----- Working data
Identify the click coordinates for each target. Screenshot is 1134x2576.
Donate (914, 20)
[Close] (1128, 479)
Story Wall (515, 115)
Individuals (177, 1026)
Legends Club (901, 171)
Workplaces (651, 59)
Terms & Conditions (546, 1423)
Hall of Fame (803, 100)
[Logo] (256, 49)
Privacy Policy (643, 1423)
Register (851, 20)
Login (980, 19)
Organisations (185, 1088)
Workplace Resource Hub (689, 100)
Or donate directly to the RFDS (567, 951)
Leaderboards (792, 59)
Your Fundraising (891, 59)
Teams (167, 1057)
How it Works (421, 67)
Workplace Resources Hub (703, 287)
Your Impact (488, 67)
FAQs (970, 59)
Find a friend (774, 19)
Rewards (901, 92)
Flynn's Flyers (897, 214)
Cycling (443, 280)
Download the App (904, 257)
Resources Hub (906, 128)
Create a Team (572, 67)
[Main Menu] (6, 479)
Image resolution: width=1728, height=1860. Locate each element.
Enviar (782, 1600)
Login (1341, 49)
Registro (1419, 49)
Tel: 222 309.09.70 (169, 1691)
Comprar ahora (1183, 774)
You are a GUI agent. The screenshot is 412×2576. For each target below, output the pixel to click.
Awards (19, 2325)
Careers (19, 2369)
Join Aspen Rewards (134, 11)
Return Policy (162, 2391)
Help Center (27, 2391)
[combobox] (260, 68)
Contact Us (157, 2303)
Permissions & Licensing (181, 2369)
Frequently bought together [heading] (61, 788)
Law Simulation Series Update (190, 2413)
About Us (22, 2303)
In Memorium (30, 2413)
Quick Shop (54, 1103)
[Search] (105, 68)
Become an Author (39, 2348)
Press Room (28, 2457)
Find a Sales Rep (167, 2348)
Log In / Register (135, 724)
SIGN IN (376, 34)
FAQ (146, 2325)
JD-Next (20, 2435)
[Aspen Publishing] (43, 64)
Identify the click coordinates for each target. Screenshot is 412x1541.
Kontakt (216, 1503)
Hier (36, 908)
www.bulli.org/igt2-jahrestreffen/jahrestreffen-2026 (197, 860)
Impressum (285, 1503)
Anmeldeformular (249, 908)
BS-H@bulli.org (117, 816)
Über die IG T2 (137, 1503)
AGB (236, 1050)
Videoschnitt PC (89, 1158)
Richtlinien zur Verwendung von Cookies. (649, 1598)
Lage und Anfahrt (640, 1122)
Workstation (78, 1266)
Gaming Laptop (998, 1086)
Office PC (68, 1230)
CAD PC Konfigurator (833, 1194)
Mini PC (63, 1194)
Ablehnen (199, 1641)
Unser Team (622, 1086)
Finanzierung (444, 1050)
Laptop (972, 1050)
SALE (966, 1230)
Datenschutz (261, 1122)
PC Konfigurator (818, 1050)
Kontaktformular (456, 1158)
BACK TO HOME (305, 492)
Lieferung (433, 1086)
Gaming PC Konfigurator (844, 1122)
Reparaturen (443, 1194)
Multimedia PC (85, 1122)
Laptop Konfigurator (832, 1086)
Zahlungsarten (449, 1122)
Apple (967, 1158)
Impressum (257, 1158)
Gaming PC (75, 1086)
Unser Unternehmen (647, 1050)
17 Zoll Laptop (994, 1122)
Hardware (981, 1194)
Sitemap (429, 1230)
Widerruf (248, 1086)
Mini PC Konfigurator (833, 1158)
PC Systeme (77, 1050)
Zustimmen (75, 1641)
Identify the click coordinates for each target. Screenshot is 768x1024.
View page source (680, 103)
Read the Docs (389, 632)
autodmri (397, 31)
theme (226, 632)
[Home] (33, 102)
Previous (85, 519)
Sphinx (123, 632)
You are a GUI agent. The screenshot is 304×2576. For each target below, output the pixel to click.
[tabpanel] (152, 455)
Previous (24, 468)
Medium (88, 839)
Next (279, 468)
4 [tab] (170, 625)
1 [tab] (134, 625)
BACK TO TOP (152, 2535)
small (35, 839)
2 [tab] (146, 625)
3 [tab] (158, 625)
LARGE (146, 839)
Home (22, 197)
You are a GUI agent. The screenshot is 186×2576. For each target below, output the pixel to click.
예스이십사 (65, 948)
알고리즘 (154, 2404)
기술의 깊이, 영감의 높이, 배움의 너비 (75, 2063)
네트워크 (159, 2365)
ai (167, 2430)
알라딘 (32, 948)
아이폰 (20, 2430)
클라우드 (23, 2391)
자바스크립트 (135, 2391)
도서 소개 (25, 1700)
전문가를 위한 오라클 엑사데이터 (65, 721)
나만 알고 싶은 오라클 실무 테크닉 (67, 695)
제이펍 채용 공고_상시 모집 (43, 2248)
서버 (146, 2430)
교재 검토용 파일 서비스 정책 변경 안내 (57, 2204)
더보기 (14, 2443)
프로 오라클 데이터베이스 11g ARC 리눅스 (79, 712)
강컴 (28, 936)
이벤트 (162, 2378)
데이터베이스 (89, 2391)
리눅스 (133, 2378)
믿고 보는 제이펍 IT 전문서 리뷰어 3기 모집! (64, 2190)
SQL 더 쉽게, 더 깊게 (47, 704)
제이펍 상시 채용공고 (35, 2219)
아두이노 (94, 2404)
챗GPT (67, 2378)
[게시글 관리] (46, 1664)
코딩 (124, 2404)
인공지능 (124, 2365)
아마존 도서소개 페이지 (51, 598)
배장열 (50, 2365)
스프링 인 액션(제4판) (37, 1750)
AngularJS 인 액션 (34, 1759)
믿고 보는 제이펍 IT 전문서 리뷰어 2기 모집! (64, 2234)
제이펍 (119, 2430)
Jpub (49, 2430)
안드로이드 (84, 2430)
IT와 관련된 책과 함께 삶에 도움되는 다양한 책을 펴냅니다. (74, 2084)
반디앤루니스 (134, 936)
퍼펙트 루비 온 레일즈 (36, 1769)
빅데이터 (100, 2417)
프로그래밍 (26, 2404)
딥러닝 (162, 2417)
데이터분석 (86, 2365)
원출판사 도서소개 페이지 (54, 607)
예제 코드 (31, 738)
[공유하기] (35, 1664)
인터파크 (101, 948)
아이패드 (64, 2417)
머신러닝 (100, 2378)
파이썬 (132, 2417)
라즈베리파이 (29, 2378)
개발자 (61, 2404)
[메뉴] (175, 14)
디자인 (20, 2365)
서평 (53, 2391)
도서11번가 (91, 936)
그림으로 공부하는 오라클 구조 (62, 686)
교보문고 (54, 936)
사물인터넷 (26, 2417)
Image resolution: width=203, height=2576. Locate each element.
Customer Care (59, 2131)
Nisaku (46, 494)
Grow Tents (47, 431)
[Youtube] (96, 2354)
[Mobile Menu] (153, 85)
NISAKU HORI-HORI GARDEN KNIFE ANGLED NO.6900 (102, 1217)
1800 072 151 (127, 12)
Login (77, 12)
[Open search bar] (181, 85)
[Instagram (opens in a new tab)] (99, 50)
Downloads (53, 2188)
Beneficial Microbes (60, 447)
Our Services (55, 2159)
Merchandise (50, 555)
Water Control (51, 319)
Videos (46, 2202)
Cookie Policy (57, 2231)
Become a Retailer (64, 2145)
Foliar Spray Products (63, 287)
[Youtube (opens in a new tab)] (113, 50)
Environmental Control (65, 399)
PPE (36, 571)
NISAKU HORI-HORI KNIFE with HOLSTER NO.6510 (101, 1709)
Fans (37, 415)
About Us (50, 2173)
----------
• _Activity_:
Copy out each line of the data exactly.

• _Result of the exercise_:
Identify the click coordinates for each target. Screenshot is 1134x2576.
Donate (914, 20)
[Close] (1128, 479)
Story Wall (515, 115)
Individuals (177, 1026)
Legends Club (901, 171)
Workplaces (651, 59)
Terms & Conditions (546, 1423)
Hall of Fame (803, 100)
[Logo] (256, 49)
Privacy Policy (643, 1423)
Register (851, 20)
Login (980, 19)
Organisations (185, 1088)
Workplace Resource Hub (689, 100)
Or donate directly to the RFDS (567, 951)
Leaderboards (792, 59)
Your Fundraising (891, 59)
Teams (167, 1057)
How it Works (421, 67)
Workplace Resources Hub (703, 287)
Your Impact (488, 67)
FAQs (970, 59)
Find a friend (774, 19)
Rewards (901, 92)
Flynn's Flyers (897, 214)
Cycling (443, 280)
Download the App (904, 257)
Resources Hub (906, 128)
Create a Team (572, 67)
[Main Menu] (6, 479)
Image resolution: width=1728, height=1860. Locate each element.
Enviar (782, 1600)
Login (1341, 49)
Registro (1419, 49)
Tel: 222 309.09.70 (169, 1691)
Comprar ahora (1183, 774)
You are a GUI agent. The screenshot is 412×2576. For each target below, output the pixel to click.
Awards (19, 2325)
Careers (19, 2369)
Join Aspen Rewards (134, 11)
Return Policy (162, 2391)
Help Center (27, 2391)
[combobox] (260, 68)
Contact Us (157, 2303)
Permissions & Licensing (181, 2369)
Frequently bought together [heading] (61, 788)
Law Simulation Series Update (190, 2413)
About Us (22, 2303)
In Memorium (30, 2413)
Quick Shop (54, 1103)
[Search] (105, 68)
Become an Author (39, 2348)
Press Room (28, 2457)
Find a Sales Rep (167, 2348)
Log In / Register (135, 724)
SIGN IN (376, 34)
FAQ (146, 2325)
JD-Next (20, 2435)
[Aspen Publishing] (43, 64)
Identify the click coordinates for each target. Screenshot is 412x1541.
Kontakt (216, 1503)
Hier (36, 908)
www.bulli.org/igt2-jahrestreffen/jahrestreffen-2026 (197, 860)
Impressum (285, 1503)
Anmeldeformular (249, 908)
BS-H@bulli.org (117, 816)
Über die IG T2 (137, 1503)
AGB (236, 1050)
Videoschnitt PC (89, 1158)
Richtlinien zur Verwendung von Cookies. (649, 1598)
Lage und Anfahrt (640, 1122)
Workstation (78, 1266)
Gaming Laptop (998, 1086)
Office PC (68, 1230)
CAD PC Konfigurator (833, 1194)
Mini PC (63, 1194)
Ablehnen (199, 1641)
Unser Team (622, 1086)
Finanzierung (444, 1050)
Laptop (972, 1050)
SALE (966, 1230)
Datenschutz (261, 1122)
PC Konfigurator (818, 1050)
Kontaktformular (456, 1158)
BACK TO HOME (305, 492)
Lieferung (433, 1086)
Gaming PC Konfigurator (844, 1122)
Reparaturen (443, 1194)
Multimedia PC (85, 1122)
Laptop Konfigurator (832, 1086)
Zahlungsarten (449, 1122)
Apple (967, 1158)
Impressum (257, 1158)
Gaming PC (75, 1086)
Unser Unternehmen (647, 1050)
17 Zoll Laptop (994, 1122)
Hardware (981, 1194)
Sitemap (429, 1230)
Widerruf (248, 1086)
Mini PC Konfigurator (833, 1158)
PC Systeme (77, 1050)
Zustimmen (75, 1641)
Identify the click coordinates for each target. Screenshot is 768x1024.
View page source (680, 103)
Read the Docs (389, 632)
autodmri (397, 31)
theme (226, 632)
[Home] (33, 102)
Previous (85, 519)
Sphinx (123, 632)
You are a GUI agent. The screenshot is 304×2576. For each target below, output the pixel to click.
[tabpanel] (152, 455)
Previous (24, 468)
Medium (88, 839)
Next (279, 468)
4 [tab] (170, 625)
1 [tab] (134, 625)
BACK TO TOP (152, 2535)
small (35, 839)
2 [tab] (146, 625)
3 [tab] (158, 625)
LARGE (146, 839)
Home (22, 197)
You are a GUI agent. The screenshot is 186×2576. For each target below, output the pixel to click.
예스이십사 (65, 948)
알고리즘 (154, 2404)
기술의 깊이, 영감의 높이, 배움의 너비 (75, 2063)
네트워크 (159, 2365)
ai (167, 2430)
알라딘 (32, 948)
아이폰 (20, 2430)
클라우드 (23, 2391)
자바스크립트 (135, 2391)
도서 소개 (25, 1700)
전문가를 위한 오라클 엑사데이터 (65, 721)
나만 알고 싶은 오라클 실무 테크닉 (67, 695)
제이펍 채용 공고_상시 모집 (43, 2248)
서버 (146, 2430)
교재 검토용 파일 서비스 정책 변경 안내 (57, 2204)
더보기 (14, 2443)
프로 오라클 데이터베이스 11g ARC 리눅스 (79, 712)
강컴 (28, 936)
이벤트 (162, 2378)
데이터베이스 (89, 2391)
리눅스 (133, 2378)
믿고 보는 제이펍 IT 전문서 리뷰어 3기 모집! (64, 2190)
SQL 더 쉽게, 더 깊게 (47, 704)
제이펍 상시 채용공고 (35, 2219)
아두이노 (94, 2404)
챗GPT (67, 2378)
[게시글 관리] (46, 1664)
코딩 (124, 2404)
인공지능 (124, 2365)
아마존 도서소개 페이지 (51, 598)
배장열 (50, 2365)
스프링 인 액션(제4판) (37, 1750)
AngularJS 인 액션 (34, 1759)
믿고 보는 제이펍 IT 전문서 리뷰어 2기 모집! (64, 2234)
제이펍 (119, 2430)
Jpub (49, 2430)
안드로이드 (84, 2430)
IT와 관련된 책과 함께 삶에 도움되는 다양한 책을 펴냅니다. (74, 2084)
반디앤루니스 (134, 936)
퍼펙트 루비 온 레일즈 (36, 1769)
빅데이터 (100, 2417)
프로그래밍 (26, 2404)
딥러닝 (162, 2417)
데이터분석 (86, 2365)
원출판사 도서소개 페이지 (54, 607)
예제 코드 (31, 738)
[공유하기] (35, 1664)
인터파크 (101, 948)
아이패드 (64, 2417)
머신러닝 (100, 2378)
파이썬 (132, 2417)
라즈베리파이 (29, 2378)
개발자 (61, 2404)
[메뉴] (175, 14)
디자인 (20, 2365)
서평 (53, 2391)
도서11번가 (91, 936)
그림으로 공부하는 오라클 구조 (62, 686)
교보문고 (54, 936)
사물인터넷 (26, 2417)
Image resolution: width=203, height=2576. Locate each element.
Customer Care (59, 2131)
Nisaku (46, 494)
Grow Tents (47, 431)
[Youtube] (96, 2354)
[Mobile Menu] (153, 85)
NISAKU HORI-HORI GARDEN KNIFE ANGLED NO.6900 (102, 1217)
1800 072 151 (127, 12)
Login (77, 12)
[Open search bar] (181, 85)
[Instagram (opens in a new tab)] (99, 50)
Downloads (53, 2188)
Beneficial Microbes (60, 447)
Our Services (55, 2159)
Merchandise (50, 555)
Water Control (51, 319)
Videos (46, 2202)
Cookie Policy (57, 2231)
Become a Retailer (64, 2145)
Foliar Spray Products (63, 287)
[Youtube (opens in a new tab)] (113, 50)
Environmental Control (65, 399)
PPE (36, 571)
NISAKU HORI-HORI KNIFE with HOLSTER NO.6510 (101, 1709)
Fans (37, 415)
About Us (50, 2173)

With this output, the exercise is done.